We have a 64bit Windows 8 system running ZoneAlarm (free version) that's suddenly showing a ZoneAlarm dialog consisting of a series of single digit numbers in circles (0 to 6) followed by the text "rat... rat... rat..." (there are more of these)
Hovering the mouse over each "rat..." or circled number produces a tooltip with the text "Rating".
There is one button at bottom center labeled "Close".
Any ideas what this might be?
I recently successfully ran DISM followed by SFC to clean up corruption of system files, if that has any relevance.
ZoneAlarm version number is 11.0.768.000. To the best of my knowledge all patches have been applied to Win8.
I have searched online for the string "rat... etc" and come up empty. If (big IF) this is an attempted exploit of the free version, the paid version may have the same vulnerability.
It's possible this is a spoofed dialog, designed to look like a genuine ZoneAlarm object. It may be the result of injected code, inserted into a valid web page or piece of online software (from Facebook or online merchant such as Vons/Pavilions).
It's possible that clicking on either the "Close" button or the "close window" (x) / pressing Alt-F4 will cause attached code to execute, installing malware (possibly a remote access trojan or RAT).
In the past, to dump such an exploit all you had to do was to go into Task Manager, find the offending browser process/page and stop the process, and then immediately reboot to clear anything that might be lingering in memory.
I've read that there are exploits that can circumvent even this action, so for now I still have the dialog visible while I try to get more information.
If anyone from ZoneAlarm/Checkpoint is reading this, it would be helpful to know whether there is ANY circumstance under which this dialog could legitimately be produced. I'd be surprised if it could, but you never know - a Summer intern with a warped sense of humor could have added it (worse things have happened).
Since this is Windows 8, the usual paths to a solution are either masked or missing (thanks, Microsoft!) and while I'd be comfortable hacking Windows XP (which is running on the second system I have, which is NOT currently suffering the same problem, and which I am using to make these requests for help), Windows 8 is a bridge too far.
The circled numbers (0 to 6) are a puzzle too.
Since this is the free version of ZA I understand that ZA don't offer support (although I'd like to know why, since it's leaving a gaping hole in security that isn't presumably being investigated and therefore could affect the paid version) but it would help tremendously if I knew that this is a known issue, and even more so, how I can ensure the Windows 8 system doesn't end up being compromised (and in the process, losing us the contents of our bank accounts if the RAT grabs access credentials when we conduct online banking).
I continue to search for anyone else reporting this "rat... rat... rat... rat... " dialog and I'll provide any useful info here should anyone else hit the same problem.
This may be a "zero day" exploit, in which case it's all the more important to help me get it resolved.
Examining (carefully) the dialog reveals that the Close button does not exhibit normal behavior. Moving the cursor over the control does not cause the arrow cursor to change to a pointing finger, nor does the command button control exhibit dotted line highlights as a result of tabbing from one control to another (in fact, tabbing between controls does not work).
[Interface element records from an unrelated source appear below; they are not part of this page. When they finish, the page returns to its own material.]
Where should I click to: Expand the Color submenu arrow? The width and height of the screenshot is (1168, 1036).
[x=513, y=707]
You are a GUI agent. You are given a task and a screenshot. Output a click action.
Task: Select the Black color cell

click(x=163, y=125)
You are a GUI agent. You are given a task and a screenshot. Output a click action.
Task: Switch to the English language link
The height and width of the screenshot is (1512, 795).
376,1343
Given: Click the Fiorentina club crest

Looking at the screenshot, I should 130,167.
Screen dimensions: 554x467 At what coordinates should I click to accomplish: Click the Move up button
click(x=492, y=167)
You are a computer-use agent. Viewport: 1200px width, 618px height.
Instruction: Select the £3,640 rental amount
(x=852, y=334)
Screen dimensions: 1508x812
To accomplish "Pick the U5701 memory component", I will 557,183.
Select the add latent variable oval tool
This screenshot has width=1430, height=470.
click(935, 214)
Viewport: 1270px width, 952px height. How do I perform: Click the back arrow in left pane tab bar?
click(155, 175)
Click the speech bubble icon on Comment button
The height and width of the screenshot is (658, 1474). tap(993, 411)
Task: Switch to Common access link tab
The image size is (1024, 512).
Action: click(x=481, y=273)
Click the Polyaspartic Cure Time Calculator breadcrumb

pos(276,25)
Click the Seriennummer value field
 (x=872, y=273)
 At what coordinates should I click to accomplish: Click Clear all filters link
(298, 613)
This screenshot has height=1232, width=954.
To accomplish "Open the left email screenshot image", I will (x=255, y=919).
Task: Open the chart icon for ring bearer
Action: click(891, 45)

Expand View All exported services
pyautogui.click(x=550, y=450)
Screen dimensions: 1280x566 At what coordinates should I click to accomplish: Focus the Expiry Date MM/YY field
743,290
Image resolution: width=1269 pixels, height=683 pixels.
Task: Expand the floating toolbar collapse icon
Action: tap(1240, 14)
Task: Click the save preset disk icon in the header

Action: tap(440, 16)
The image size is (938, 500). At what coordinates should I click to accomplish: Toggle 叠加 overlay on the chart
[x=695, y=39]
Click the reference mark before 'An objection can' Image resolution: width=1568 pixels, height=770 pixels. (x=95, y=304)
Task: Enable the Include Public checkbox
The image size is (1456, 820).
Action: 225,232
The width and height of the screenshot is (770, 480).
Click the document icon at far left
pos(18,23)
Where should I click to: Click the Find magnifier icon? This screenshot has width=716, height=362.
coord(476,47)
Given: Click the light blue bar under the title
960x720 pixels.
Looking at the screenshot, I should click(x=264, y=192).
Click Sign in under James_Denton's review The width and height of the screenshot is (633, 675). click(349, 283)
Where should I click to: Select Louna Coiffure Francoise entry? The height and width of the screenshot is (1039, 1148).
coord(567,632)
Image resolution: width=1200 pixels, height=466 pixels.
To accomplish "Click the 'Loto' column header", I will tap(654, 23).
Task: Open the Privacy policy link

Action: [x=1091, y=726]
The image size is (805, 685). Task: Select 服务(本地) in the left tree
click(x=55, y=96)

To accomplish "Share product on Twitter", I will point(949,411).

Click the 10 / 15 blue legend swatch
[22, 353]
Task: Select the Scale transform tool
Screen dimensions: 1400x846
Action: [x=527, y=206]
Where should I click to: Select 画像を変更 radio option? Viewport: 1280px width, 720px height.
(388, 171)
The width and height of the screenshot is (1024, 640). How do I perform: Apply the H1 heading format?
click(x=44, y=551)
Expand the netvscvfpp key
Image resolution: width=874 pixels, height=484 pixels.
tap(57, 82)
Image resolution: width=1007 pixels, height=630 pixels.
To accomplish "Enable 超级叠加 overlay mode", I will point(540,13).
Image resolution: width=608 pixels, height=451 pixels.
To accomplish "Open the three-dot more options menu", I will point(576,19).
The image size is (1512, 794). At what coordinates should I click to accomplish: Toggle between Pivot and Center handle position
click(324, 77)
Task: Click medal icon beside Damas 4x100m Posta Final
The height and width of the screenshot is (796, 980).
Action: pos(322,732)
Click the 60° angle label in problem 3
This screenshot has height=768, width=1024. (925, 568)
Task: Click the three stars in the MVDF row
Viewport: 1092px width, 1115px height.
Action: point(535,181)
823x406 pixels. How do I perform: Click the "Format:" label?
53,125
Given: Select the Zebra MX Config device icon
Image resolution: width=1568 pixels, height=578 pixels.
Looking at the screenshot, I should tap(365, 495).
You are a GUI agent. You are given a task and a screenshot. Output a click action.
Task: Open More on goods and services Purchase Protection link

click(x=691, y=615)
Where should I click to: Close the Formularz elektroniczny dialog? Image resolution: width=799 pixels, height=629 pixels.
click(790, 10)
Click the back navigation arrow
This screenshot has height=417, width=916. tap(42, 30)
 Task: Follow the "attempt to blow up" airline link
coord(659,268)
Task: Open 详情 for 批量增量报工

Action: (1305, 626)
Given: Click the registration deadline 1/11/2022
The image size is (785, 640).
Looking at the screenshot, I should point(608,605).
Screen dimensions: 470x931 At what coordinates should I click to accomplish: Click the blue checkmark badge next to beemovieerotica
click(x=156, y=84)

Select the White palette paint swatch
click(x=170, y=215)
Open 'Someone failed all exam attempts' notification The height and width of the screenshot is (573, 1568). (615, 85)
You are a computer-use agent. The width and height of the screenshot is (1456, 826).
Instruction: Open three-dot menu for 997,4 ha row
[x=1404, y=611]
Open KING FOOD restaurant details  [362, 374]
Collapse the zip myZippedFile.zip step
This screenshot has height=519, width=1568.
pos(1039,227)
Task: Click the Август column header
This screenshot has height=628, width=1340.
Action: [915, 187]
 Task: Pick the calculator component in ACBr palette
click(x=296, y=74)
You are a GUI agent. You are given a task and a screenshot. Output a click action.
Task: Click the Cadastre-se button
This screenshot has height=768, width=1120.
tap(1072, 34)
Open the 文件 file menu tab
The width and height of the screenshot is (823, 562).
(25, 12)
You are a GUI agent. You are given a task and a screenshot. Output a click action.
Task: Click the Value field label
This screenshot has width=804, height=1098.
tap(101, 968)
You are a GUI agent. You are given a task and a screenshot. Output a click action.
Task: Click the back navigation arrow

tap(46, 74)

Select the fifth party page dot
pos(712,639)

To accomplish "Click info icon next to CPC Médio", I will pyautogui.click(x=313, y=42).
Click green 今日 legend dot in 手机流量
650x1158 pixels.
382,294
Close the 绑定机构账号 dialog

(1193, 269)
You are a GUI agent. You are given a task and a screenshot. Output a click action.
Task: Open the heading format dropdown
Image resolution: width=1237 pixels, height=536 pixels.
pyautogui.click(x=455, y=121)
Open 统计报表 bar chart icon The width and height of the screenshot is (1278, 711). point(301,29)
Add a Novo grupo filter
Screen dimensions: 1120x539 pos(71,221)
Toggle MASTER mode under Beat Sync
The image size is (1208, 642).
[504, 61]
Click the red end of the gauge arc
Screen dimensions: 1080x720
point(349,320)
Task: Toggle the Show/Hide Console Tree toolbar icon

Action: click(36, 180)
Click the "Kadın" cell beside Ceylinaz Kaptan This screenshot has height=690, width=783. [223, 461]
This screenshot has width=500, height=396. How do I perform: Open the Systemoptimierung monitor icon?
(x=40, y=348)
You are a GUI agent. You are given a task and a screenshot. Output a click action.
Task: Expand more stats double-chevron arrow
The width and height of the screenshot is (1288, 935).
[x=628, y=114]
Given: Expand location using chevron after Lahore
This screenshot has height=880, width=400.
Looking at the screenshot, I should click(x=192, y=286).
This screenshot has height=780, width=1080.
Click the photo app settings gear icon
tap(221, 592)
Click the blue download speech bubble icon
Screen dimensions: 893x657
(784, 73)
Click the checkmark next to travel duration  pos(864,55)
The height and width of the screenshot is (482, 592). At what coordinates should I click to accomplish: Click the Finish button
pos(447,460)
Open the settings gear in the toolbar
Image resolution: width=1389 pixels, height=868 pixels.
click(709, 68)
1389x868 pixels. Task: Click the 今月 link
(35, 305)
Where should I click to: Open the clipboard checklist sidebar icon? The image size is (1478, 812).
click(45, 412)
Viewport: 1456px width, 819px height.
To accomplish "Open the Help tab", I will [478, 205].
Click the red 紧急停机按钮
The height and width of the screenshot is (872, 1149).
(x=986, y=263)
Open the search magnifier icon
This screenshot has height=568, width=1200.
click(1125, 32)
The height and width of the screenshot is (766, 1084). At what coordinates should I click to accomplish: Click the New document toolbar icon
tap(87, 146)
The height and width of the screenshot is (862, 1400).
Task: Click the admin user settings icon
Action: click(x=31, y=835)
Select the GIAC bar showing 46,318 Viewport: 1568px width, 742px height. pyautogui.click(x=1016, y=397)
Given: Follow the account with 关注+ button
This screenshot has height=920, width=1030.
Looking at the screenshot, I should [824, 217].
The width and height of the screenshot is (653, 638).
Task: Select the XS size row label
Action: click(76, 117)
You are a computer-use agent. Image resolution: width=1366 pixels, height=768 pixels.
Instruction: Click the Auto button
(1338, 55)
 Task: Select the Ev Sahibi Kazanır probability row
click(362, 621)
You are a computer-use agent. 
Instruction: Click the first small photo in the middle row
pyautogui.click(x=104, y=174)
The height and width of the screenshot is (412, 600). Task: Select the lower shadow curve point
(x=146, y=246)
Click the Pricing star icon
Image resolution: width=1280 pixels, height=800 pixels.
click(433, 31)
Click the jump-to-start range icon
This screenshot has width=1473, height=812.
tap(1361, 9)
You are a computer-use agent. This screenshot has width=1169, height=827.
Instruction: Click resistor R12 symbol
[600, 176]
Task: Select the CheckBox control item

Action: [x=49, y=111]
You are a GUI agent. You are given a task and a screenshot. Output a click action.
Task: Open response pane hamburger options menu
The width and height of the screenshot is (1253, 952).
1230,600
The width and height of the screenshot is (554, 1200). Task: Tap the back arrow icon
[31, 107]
Right clicking in the dialog window produces nothing. Moving the cursor over the close control (x) produces a color change that seems slightly off. Right clicking in the top left corner of the window elicits a pop-up with only two options: "Move", and "x Close Alt-F4", arranged in the wrong format (a vertical line as separator rather than horizontal).
The top left corner of the dialog is missing the ZA logo, and the left hand upper pane has only the word ZoneAlarm, and lacks "Free Antivirus + Firewall" underneath that. The phrase "ZoneAlarm Free Antivirus + Firewall" is rendered in text at the very top of the dialog, which doesn't match the genuine ZA dialogs.
What's puzzling is the fake dialog doesn't seem to appear in Task Manager as anything other than a genuine ZA process - until I noticed that it's only the group title that has the appearance of being genuine; when you open the group you see that the entry corresponding to the fake dialog lacks the ZA icon. Quite where it came from is still up for grabs. I have other screenshots available if anyone wants them (I have isolated the Windows 8 system by going into Device Manager and disabling all networking devices so that communication with the 'Net is not possible, hence the lack of actual screen grabs).
This gives me some hope that the probable code attached to controls in the dialog may not execute if I simply dump the process from within Task Manager.
For now, I've invoked the genuine ZA app for a full virus scan, and we'll see if it spots any active code ready to execute.